Jamais l'Angleterre n'est réellement
entrée dans l'Union européenne: sa
fonction revenait à présenter à des
européens voués à ne jamais s'unir non
plus, le breuvage amer des exigences de
l'OTAN, c'est-à-dire de l'empire
américain.
Secundo,
déjà quelques voix s'élèvent pour
préconiser un retour de l'Angleterre, au
sein de l'ensemble continental. Mais ce
que l'anthropologie critique aura permis
de comprendre définitivement, c'est que
si des insulettes, telles la Sicile, la
Corse et demain la Sardaigne
revendiquent un nationalisme
farouchement folklorique, à plus forte
raison le mastodonte britannique restera
définitivement une île, mais
psychologiquement et économiquement lié
à ses voisins, la France, l'Allemagne et
aux cent vingt six Etats qui, à l'ONU
ont tourné le dos à un Israël censé
avoir retrouvé sa capitale du temps de
Titus et de Vespasien.

▸ OBJECTIF FIXÉ
Reprenez l'extrait sur l'Angleterre et l'Union européenne à la suite de sa dernière phrase. Le matériau ci-dessous est indépendant de l'extrait.

▸ MATÉRIAU FOURNI
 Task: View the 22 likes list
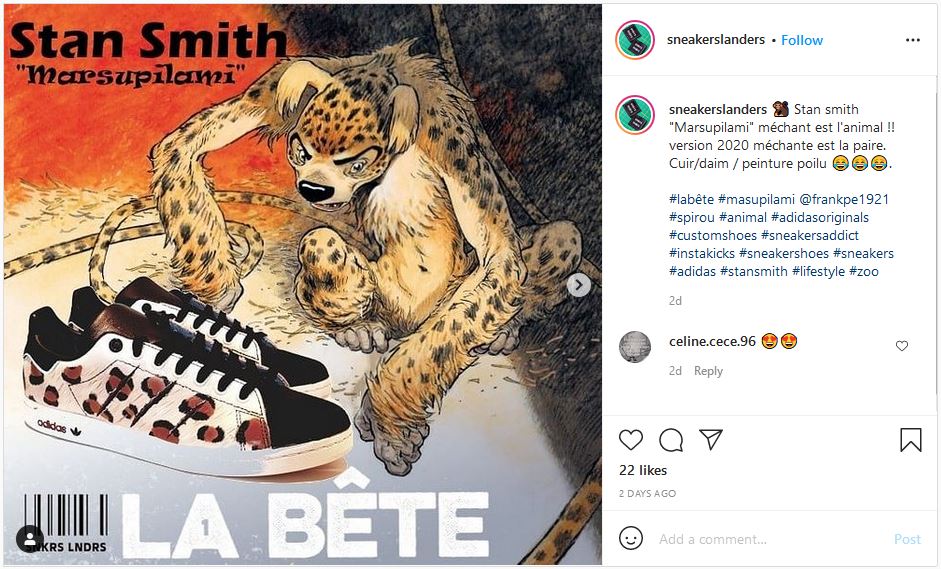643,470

...

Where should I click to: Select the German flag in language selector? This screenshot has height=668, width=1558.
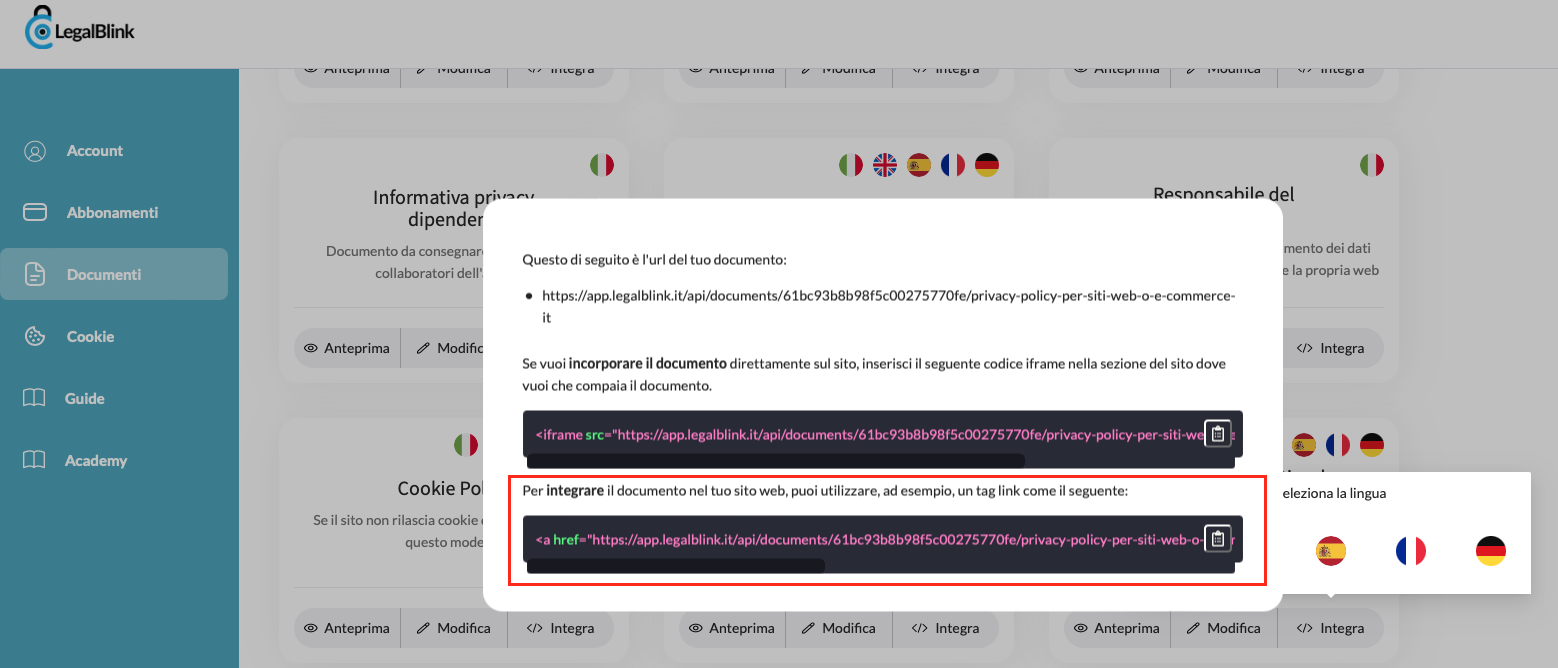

▸ RÉSULTAT OBTENU
A sa manière,
l'Angleterre se heurte à la même
difficulté qu'Israël: impossible de
faire remonter l'histoire d'une île de
son embouchure à son origine. Impossible
de refaire des Iles Britanniques
l'empire sur lequel le soleil ne se
couchait jamais. Mais comment
rétropédaler sans perdre la face? Car
une Angleterre de plus en plus frustrée
par une insularité en voie
d'appauvrissement lorgne déjà vers un
continent qu'elle a quitté à son
détriment, déjà Londres tente de jeter
un pont industriel et commercial nouveau
et plus fructueux, espère-t-elle, que le
précédent, avec une civilisation appelée
à un enrichissement continu.
On peut feindre de
l'ignorer ou de l'oublier, mais le flux
des siècles écrit l'histoire réelle des
nations et ce n'est pas notre faute s'il
en est ainsi depuis que le monde est
monde: impossible d'écrire l'histoire à
l'envers, impossible de faire remonter
le temps des nations à la manière d'un
fleuve qui remonterait à sa source.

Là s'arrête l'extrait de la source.